I have always wanted to have a real, hold-in-my-hand programmer calculator. Software calculators just aren't very exciting for me. So I set out to create my own! This is a project I've been working on since a few years ago, but only recently did I dig up the gumption to finally finish it off.

It is a custom PCB surrounded by a 3D printed ABS case with 3D printed buttons (don't even ask how many button iterations I went through) each with a drawn-on label. The screen is 16 7-segment displays, 8 for the top row and 8 for the bottom row to display 2 32 bit numbers, and 64 individual red LEDs to display the binary representation of the same 2 32 bit numbers. The brain is an ATMEGA 128 because I wanted the extra IO for the button matrix and keypad LEDs. Right now it only operates off of USB power, but once I find a PowerBoost 1000c to disassemble, it will have an internal battery.

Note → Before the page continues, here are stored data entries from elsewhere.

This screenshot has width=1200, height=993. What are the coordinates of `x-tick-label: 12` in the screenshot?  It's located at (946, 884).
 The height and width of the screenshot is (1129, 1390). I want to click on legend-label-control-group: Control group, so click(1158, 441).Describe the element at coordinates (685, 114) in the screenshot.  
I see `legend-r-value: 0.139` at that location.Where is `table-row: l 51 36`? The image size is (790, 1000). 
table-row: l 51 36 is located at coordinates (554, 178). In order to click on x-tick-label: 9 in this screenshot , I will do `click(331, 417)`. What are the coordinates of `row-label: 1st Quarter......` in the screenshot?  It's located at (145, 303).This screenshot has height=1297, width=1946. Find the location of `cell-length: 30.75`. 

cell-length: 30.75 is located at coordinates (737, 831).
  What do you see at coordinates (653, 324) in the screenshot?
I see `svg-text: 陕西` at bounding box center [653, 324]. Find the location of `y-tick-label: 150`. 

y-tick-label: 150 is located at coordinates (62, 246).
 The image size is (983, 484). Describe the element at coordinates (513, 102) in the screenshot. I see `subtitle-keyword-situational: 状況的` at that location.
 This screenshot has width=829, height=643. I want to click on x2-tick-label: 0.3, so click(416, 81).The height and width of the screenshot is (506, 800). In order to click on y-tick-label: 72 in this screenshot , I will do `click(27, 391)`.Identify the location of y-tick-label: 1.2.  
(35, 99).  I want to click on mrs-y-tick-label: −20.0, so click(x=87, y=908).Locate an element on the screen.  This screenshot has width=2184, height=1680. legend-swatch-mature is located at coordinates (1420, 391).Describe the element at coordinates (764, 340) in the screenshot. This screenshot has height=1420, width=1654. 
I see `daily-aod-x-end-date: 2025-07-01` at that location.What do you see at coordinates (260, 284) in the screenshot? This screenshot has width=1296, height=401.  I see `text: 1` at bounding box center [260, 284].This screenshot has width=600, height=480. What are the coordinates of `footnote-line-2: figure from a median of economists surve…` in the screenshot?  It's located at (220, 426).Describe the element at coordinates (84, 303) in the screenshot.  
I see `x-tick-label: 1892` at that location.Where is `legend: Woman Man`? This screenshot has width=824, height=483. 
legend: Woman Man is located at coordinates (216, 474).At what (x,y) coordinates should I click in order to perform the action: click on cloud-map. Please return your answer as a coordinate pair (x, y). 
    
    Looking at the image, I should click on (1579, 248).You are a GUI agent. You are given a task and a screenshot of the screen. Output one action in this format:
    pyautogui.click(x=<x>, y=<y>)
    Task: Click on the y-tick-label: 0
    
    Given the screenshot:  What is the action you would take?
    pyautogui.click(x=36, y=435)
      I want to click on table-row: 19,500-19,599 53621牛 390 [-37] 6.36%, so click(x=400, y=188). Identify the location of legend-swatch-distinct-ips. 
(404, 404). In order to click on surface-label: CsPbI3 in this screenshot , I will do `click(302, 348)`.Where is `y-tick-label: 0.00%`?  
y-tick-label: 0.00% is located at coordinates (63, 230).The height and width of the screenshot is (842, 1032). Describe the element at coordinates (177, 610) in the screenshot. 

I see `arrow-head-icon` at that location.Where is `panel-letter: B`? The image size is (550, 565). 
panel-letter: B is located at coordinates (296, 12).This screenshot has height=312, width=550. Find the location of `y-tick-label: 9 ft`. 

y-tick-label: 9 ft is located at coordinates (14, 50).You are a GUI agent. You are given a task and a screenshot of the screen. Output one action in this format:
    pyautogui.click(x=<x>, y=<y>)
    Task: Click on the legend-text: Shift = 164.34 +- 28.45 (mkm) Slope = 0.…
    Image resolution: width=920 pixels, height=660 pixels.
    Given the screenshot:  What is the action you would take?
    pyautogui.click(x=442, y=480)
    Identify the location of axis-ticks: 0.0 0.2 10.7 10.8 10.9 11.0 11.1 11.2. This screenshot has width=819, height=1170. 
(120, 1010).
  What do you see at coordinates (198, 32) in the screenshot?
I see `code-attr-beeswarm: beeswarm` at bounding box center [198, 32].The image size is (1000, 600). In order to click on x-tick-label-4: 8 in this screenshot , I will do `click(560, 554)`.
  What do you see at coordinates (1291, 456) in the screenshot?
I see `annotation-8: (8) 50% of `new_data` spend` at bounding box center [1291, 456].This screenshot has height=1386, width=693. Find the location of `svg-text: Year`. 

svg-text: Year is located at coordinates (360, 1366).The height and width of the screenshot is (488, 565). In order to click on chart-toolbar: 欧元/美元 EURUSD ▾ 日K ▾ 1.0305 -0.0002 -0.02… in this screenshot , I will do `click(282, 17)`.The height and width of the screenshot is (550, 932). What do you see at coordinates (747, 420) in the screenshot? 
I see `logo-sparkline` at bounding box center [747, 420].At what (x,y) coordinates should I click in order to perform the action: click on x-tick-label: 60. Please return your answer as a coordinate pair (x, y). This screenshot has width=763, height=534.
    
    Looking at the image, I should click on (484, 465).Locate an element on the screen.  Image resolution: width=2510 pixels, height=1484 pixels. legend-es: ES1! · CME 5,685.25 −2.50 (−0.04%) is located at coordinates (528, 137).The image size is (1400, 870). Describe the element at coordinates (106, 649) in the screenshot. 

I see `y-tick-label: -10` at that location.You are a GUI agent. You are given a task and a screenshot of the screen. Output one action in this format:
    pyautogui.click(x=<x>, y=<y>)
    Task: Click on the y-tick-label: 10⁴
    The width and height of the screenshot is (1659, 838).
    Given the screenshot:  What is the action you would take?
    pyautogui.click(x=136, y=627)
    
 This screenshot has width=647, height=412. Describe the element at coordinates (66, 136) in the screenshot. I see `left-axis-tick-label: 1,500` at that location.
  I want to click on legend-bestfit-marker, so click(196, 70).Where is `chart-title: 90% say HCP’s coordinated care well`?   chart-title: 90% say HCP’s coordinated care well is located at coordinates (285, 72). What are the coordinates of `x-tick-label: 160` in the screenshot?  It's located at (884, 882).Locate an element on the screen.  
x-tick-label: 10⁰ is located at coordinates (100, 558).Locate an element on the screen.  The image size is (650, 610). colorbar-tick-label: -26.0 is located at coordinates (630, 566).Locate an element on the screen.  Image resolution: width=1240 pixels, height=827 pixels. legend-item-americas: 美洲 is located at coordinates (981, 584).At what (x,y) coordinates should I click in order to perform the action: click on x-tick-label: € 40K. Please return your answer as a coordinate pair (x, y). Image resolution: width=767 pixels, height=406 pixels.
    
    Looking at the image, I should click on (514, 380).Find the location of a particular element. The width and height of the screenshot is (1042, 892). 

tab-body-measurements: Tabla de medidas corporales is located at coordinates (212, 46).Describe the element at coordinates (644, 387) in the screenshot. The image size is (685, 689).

It can display and receive numbers in decimal, binary, and hex, as well as doing all the necessary integer operations and bitwise operations. The calculator operates using Reverse Polish Notation. The two numbers displayed are the two top numbers on the stack (the bottom number is the top of the stack.) Single operand operations such as bit shifting, 2^x, 1's and 2's compliment are done on the number on the top of the stack.

It measures 3.05" x 4.7" x 0.6". I heavily based its looks off of old Commodore calculators with red LED screens and colorful buttons.

Here is a picture! (Click to enlarge)
Pretty sure a lot of people here will love this. I like the look personally and how you managed to accomplish something few people did with similar projects: Actually make a prototype or finish it.
Oh snap, this looks absolutely amazing! Those retro 7-segment displays and binary readout underneath really complete the aesthetics. Will you be writing up more of the project (schematics, PCB layout, software, and/or build log) at some point?
That's a pretty nice pet / learning project, indeed - the result looks good
KermMartian wrote:
Oh snap, this looks absolutely amazing! Those retro 7-segment displays and binary readout underneath really complete the aesthetics. Will you be writing up more of the project (schematics, PCB layout, software, and/or build log) at some point?

Thanks! I think I will once I make sure that the battery charging circuit works. Also there are a couple corrections I need to make to the pcb layout as you can tell by the bodge wires up by the upper right 7-segment display. It certainly is nice to finally have it working. The whole screen (7segs and binary led's) is multiplexed and it's certainly pushing the limits of a 16MHz microcontroller. Luckily you can't see the flashing just by looking at it.
Looks very awesome and retro - I had never thought about a hardware programmers calculator before, I really like the concept!